The (2) 150 watt HPS lights are getting cold air (74*f) via the ac duct leading to a 4" duct booster fan









There is a Dayton 275 cfm blower on top the chamber pulling through a 12" carbon filter



There is a 6" Dayton Axial fan (235 cfm) blowing air into the chamber,



There are (2) 4" Massey fans blowing from underneath the canopy straight up through the canopy at the lights,





So can anyone tell me why I went from a nice 80*f temp to what you see in the first pic? I have a cheap humidity gauge and good old fashioned thermometer in the chamber also. Humidity is 22% and temp reading are 82*f ?!

WTF?!?!?!
 

Touchet

New Member
so whats the problem??
you need to better hooded reflectors

They are only 150 watt HPS lights, they dont sell the adapters for this light to air cool.
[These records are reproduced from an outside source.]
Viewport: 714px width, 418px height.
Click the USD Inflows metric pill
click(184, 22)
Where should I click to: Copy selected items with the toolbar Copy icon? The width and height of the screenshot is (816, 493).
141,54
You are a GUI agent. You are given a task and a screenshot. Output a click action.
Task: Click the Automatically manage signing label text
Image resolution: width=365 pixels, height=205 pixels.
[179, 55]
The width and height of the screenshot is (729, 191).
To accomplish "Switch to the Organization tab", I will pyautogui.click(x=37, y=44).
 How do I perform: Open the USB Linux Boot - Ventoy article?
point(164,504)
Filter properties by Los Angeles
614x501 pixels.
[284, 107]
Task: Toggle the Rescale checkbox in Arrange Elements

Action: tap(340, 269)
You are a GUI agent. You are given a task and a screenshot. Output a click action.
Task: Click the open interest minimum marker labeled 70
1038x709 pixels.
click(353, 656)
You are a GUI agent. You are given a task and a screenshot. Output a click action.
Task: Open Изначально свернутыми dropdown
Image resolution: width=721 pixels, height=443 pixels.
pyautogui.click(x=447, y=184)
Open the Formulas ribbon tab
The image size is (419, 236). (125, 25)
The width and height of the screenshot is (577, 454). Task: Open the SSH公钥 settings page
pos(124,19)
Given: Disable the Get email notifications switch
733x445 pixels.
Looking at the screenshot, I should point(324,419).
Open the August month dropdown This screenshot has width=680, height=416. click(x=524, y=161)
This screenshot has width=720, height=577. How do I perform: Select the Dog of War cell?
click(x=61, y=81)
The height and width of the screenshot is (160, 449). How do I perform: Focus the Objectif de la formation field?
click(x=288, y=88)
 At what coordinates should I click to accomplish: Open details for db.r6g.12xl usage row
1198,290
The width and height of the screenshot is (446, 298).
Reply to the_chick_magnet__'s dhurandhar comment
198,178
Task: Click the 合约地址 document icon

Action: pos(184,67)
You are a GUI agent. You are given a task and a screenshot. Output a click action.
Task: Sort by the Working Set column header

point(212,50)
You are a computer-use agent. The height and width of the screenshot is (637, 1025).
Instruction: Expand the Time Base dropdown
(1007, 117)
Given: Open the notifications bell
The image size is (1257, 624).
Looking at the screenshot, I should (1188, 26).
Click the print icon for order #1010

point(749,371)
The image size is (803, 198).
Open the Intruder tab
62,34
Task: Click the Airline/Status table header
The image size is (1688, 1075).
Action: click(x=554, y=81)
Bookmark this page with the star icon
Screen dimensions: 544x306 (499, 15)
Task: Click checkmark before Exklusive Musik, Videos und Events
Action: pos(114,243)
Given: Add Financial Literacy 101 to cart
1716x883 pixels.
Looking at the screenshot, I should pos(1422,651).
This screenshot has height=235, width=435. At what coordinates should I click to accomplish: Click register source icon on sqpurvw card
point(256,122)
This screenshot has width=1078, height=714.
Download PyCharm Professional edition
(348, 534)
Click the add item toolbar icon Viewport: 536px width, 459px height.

The problem is my chamber hitting 86*f with all that equipment running, ac fed directly in and always on. ac boosted by 4" duct fan going in, dayton 6" fan blowing ambient air in (78*f) and a dayton blower sucking heated air and odors out. All this equiptment and I am still getting 86* temps?!
 

vegginvader

Member
easy really...the heat created by your plants and lights are out working your ac, intake, exhaust, ect (not so funny) huhmmm... do you run water heaters for some of your res' ?.... i see that this is an older post so hope you got it figured out:)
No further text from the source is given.